One thing Fisker has figured out is a way for the sun’s energy to be captured by the parked car, without using energy in the car to do so. “We kind of invented something that makes that happen. We don’t want to talk too much about it,” the CEO says
“Under ideal conditions if you go in snail traffic on the way to work, bumper-to-bumper, you could get up to 2,000 miles a year. There comes a point where it is quite efficient, quite a lot of miles you can get free, total zero emission, so I think if you can afford it, it’s a really cool feature.”
“It’s obviously still really expensive. We have spent a lot of time on developing it and making it work correctly. We put it in because I think it’s a technology that, as we start improving it, maybe in the later stage in some years, we can double or triple the energy. Then suddenly you get to the point where you can do small trips without even using any other power than solar. We are not there yet.”
Well, that was then, this is now. As you can see by the chart above, not even close. The 1,500 free miles, sounds good, the 2,000 miles sounds great, but reality is showing those estimates are no where near reality. When my car arrived on October 30, 2024, it showed 398.6 solar miles. I have no idea how long the car has been sitting inside versus outside and where sitting. In the year since, as of October 29, 2025, the screen shows 1,062.3 solar miles. That’s only 663.7 miles, less than half of initial estimates!
To that point, Henrik was correct when he said the solar roof is very expensive. Very, very expensive! Currently, a solar roof is selling for $7,500 at Tsunami Automotive. That’s 10% of the car cost! Whoa! Now think of this: I charged at Electrify America, adding 57.4 kWh of energy, which got me about 250 miles. So that takes about 6 charges to get 1,500 miles, (6 x 250 = 1,500, I think), so 6 x $24 = $144. And that’s public charging. My home charging is 1/3 of that, so about $53 at home. So $7,500 to pay for $144 of charging. Good thing this solar panel was only on the first 5,000 cars. Maybe that should have been on the first 1,000 cars!?!

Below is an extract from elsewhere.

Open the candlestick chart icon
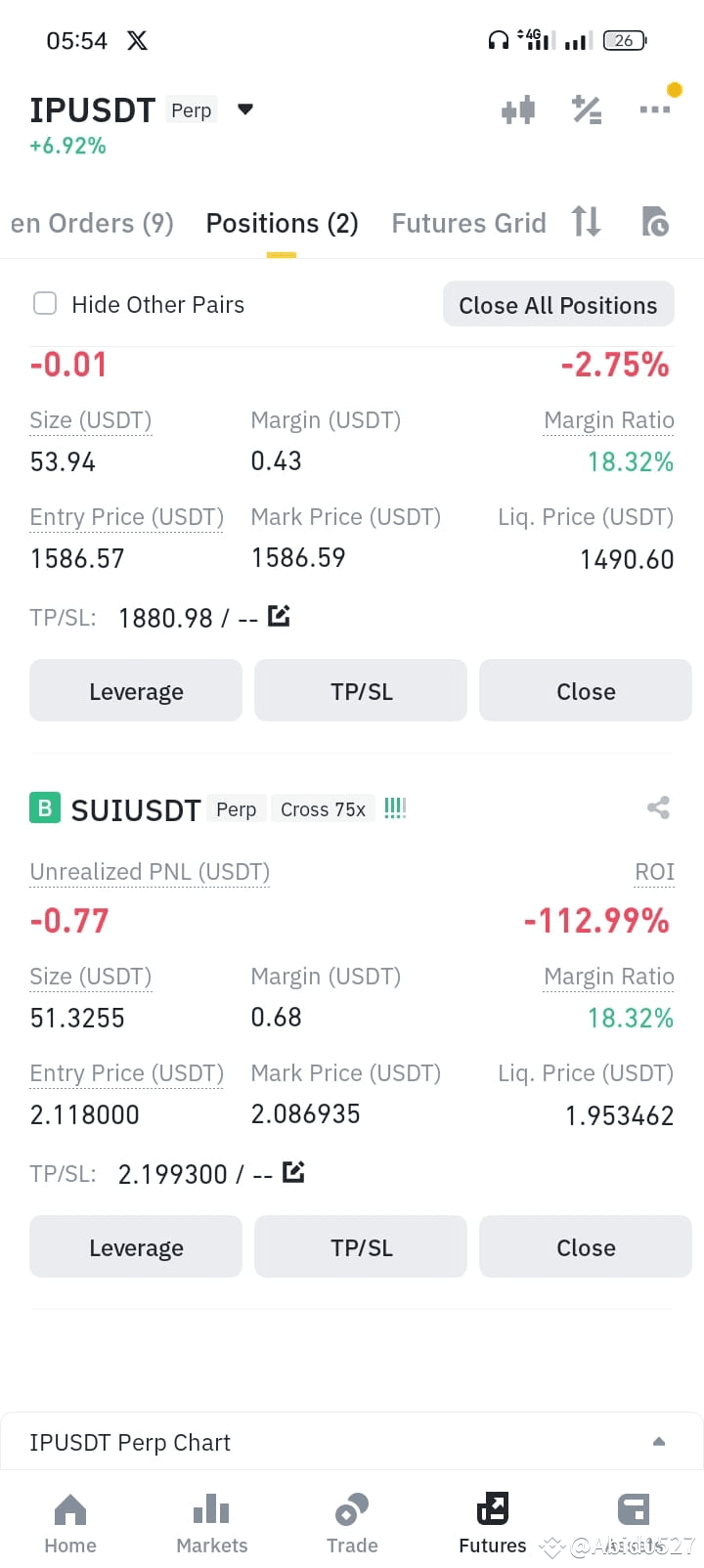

But one interesting notion, the price difference between cars with and without the solar roof was almost $20,000. The Extreme model, with SolarSky Roof was listed at $68,999. The Ultra model, with no SolarSky, $49,999. But the Ultra also had another $10k worth of goodies removed: 10 miles of range, Adaptive Cruise Control, Park My Car, non-revolving central screen (it’s still 17″, just doesn’t rotate for Hollywood mode, so no videos), no Limo mode, and no California Mode from the key fob.